[Selected text Boundary: Start]
Mara township is in the County of Ontario and extends from the Talbot River in the south to the Monck Road in the north. The swampy cedar forests along the east shore of Lake Simcoe are a part of the township. The survey of the township was begun in 1821 by Mr. J. G. Chewitt who was assisted by Patrick Corrigan as chain bearer. Mr. Chewitt reported to the government that the land was no good and the survey was stopped. In 1836 the survey was completed by Mr. Robert Ross who was assisted by several of his Scotch neighbours who had settled in the northern and western part of the township. Pioneers started coming but for a number of years they were few and far between. Mara township wasn’t make up entirely of cedar swamps. For a mile or two east of Lake Simcoe there were swamps but behind them were beautiful stand of timber, pie, spruce, maple, oak, elm, walnut, ash, cherry and various other kinds. In a collection made for a fair about thirty five years ago there were over forty different kinds of trees in Mara township. The pioneers, in order to clear the land, had to cut down and burn much of that valuable timber.
[Selected text Boundary: End]
▸ Exercises
A. In the Mara township text, who was the chain bearer during the 1821 survey?
B. Please say whether each statement agrees with the Mara township text, answering yes or no and quoting the deciding words: (i) Robert Ross completed the survey in 1836. (ii) Mr. Chewitt told the government the land was good. (iii) A collection made for a fair held fewer than twenty kinds of trees from the township.
[Data Boundary: Start]
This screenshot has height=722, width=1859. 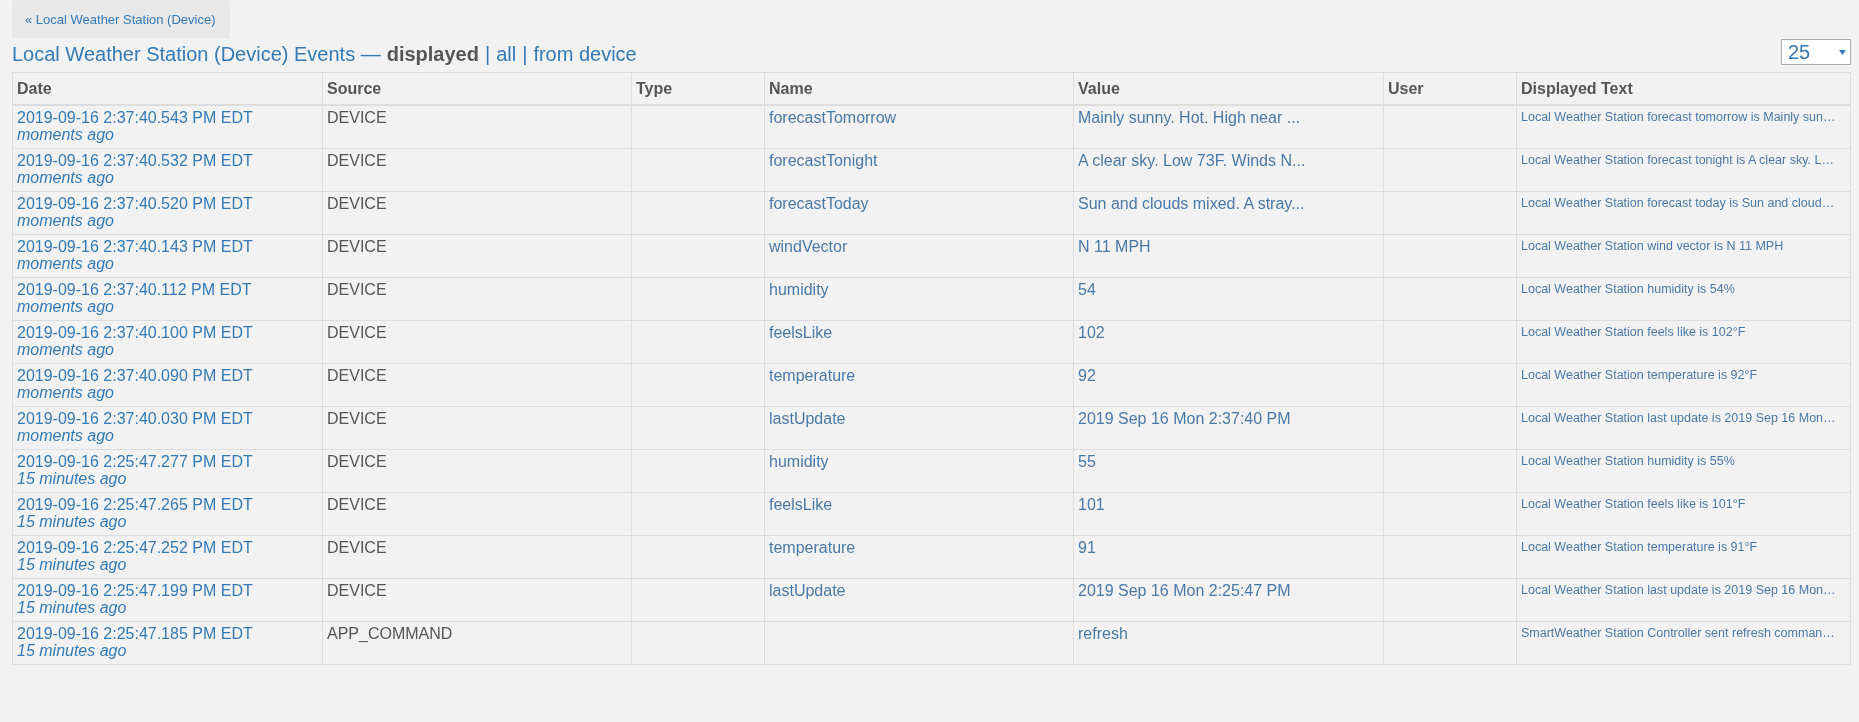 I want to click on column-header: Value, so click(x=1228, y=88).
[Data Boundary: End]
▸ Numbered responses
A. Patrick Corrigan

B.
(i) Yes: "In 1836 the survey was completed by Mr. Robert Ross"
(ii) No: "Mr. Chewitt reported to the government that the land was no good"
(iii) No: "there were over forty different kinds of trees in Mara township"